Meet the hydrogen-powered car trying to take on Tesla

FAN Editor

While automakers are fixated on developing the next generation of electric cars, one British firm has other ideas.

Riversimple is hoping that its hydrogen-powered two-seater car, which has a futuristic design crossed with retro traits, might be able to offer a viable alternative to electric vehicles.

The Wales-based company has created a car called Rasa. It says it runs on 1.5 kilograms of hydrogen and can go 300 miles. The vehicle’s engineering is very different to other cars on the market. For example, it has a motor on each wheel.

It is powered by reverse electrolysis. Hydrogen and oxygen are combined to create electricity and water is a by-product that drips out of the exhaust.

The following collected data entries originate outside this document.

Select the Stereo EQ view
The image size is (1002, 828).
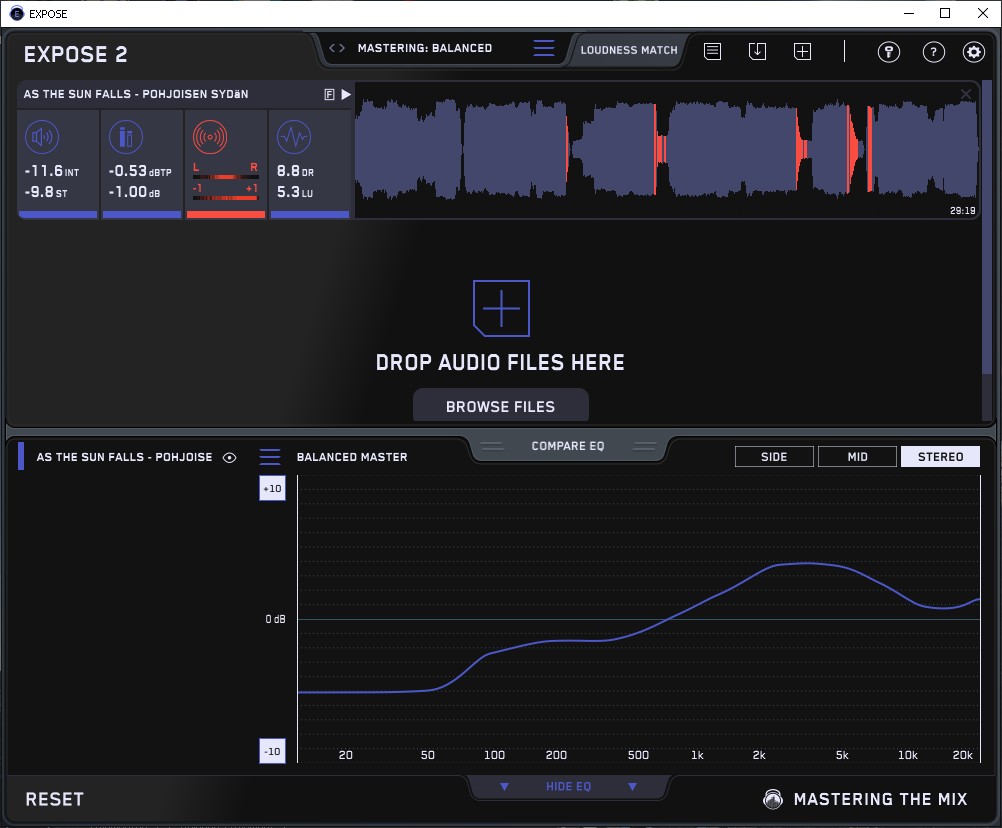[x=940, y=457]
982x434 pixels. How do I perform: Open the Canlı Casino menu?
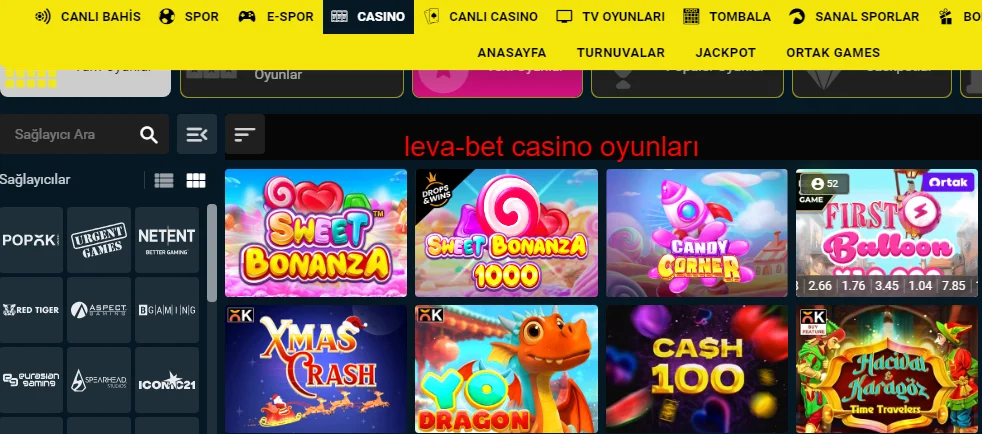pos(481,17)
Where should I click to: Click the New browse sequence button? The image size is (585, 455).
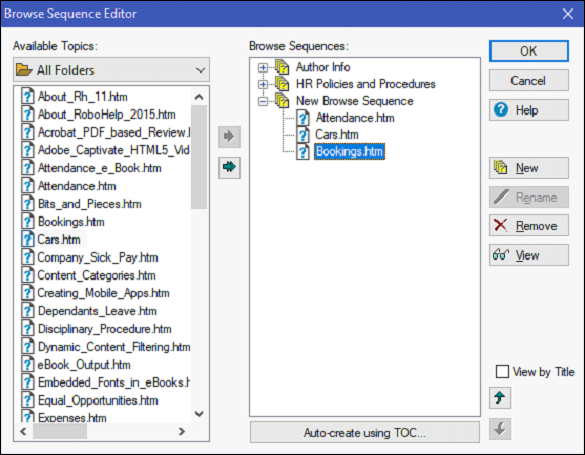click(x=529, y=168)
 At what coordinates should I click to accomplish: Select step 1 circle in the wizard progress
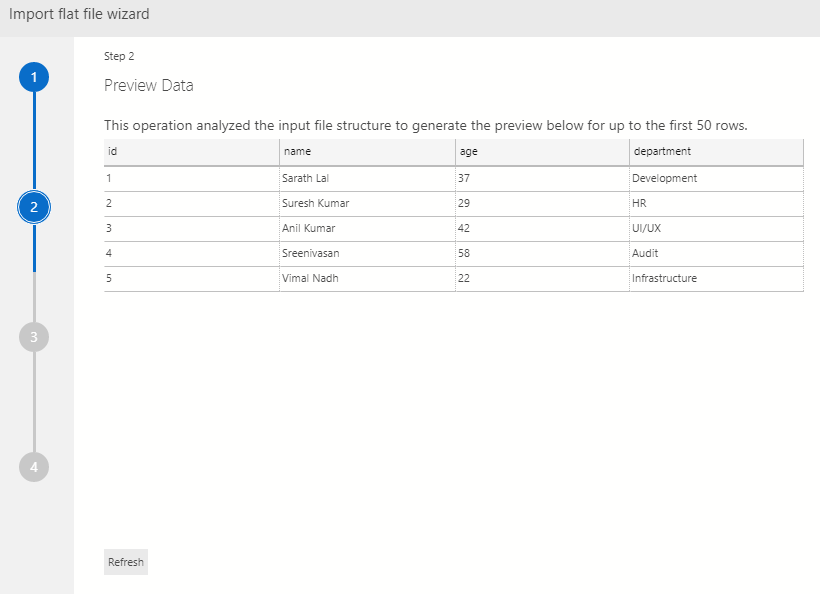(x=34, y=77)
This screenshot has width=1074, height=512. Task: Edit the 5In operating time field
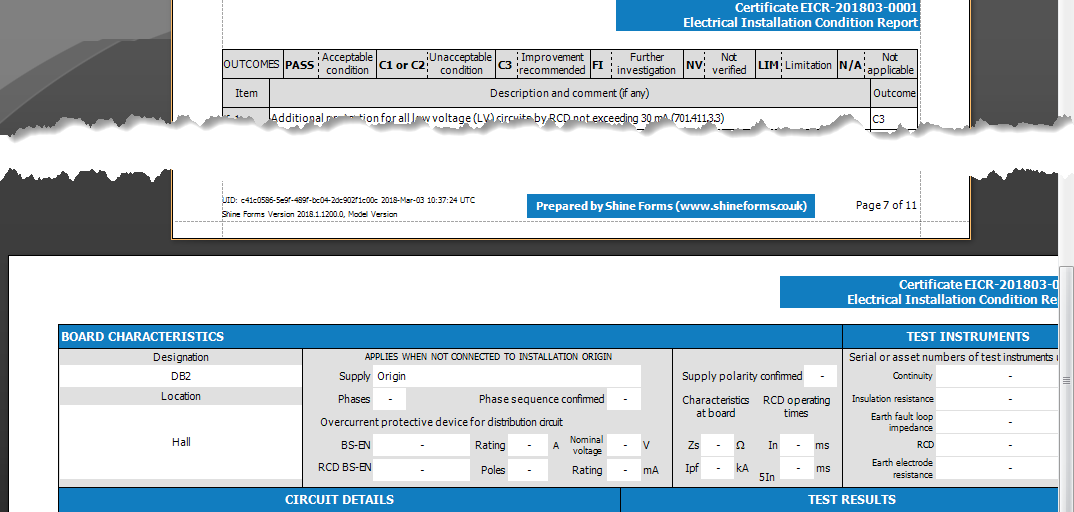tap(796, 468)
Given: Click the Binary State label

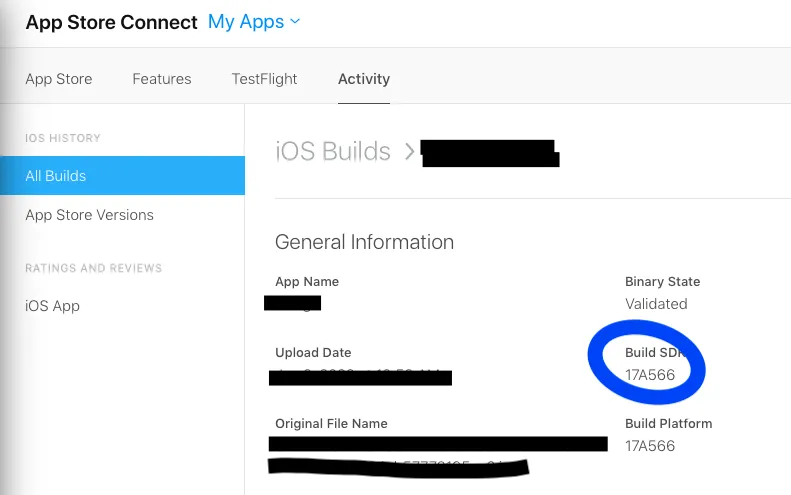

“All the major auto manufacturers are building hydrogen cars but they are trying to retrofit the technology into the sort of cars they make. And they’re all, effectively, built the same way as cars have … been for the last hundred years. The petrol engine taken out and a fuel cell put in place. We’ve started from a clean sheet of paper,” Hugo Spowers, founder of Riversimple, told CNBC in an interview aired Friday.

Riversimple’s car is taking on other hydrogen models like the Toyota Mirai, but also electric vehicles from the likes of Tesla and other major automakers.

It is hoping its business model might help it differentiate. Riversimple won’t let anyone own one of its cars. Instead will allow people to pay monthly to drive the car. And that fee also includes a refill of hydrogen as well as insurance.

“It’s more like a mobile phone. It’s a single direct debit that covers all the running costs. It includes insurance and it even includes fuel … But it completely changes the sort of car that we build, because it’s an asset on our balance sheet, and the longer we can keep it generating revenue the better, the more efficient it is the better … and the lower maintenances the better,” Spowers said.

A Rasa can travel 300 miles on full fuel versus 335 miles for a Tesla Model S on a single charge. But Spowers claims that the energy efficiency is better on a hydrogen car.

“Energy efficiency is probably the single metric we have really got to chase in the future. Batteries are very heavy and the efficiency of a car depends on the weight of the car hugely. So batteries are really good for short-range applications. But at about 100, or 120 miles, we believe we can make a more efficient hydrogen car than a battery car. And if you’re talking a 300 mile range, 400 mile … it’s chalk and cheese, it’s so much more efficient,” Spowers told CNBC.

Riversimple is currently producing a handful of cars with the aim of having mass production by 2020.

Interestingly, Spowers said the company will open source its technology designs meaning other carmakers could theoretically copy them. The Riversimple founder says this is not an issue because the market is big enough.

“What we want is those standards to become ubiquitous. We are using different fuel cells … We want people to copy us because effectively, we are building different cars to the industry and we want to build volumes in (the) supply chain to reduce our costs,” Spowers told CNBC.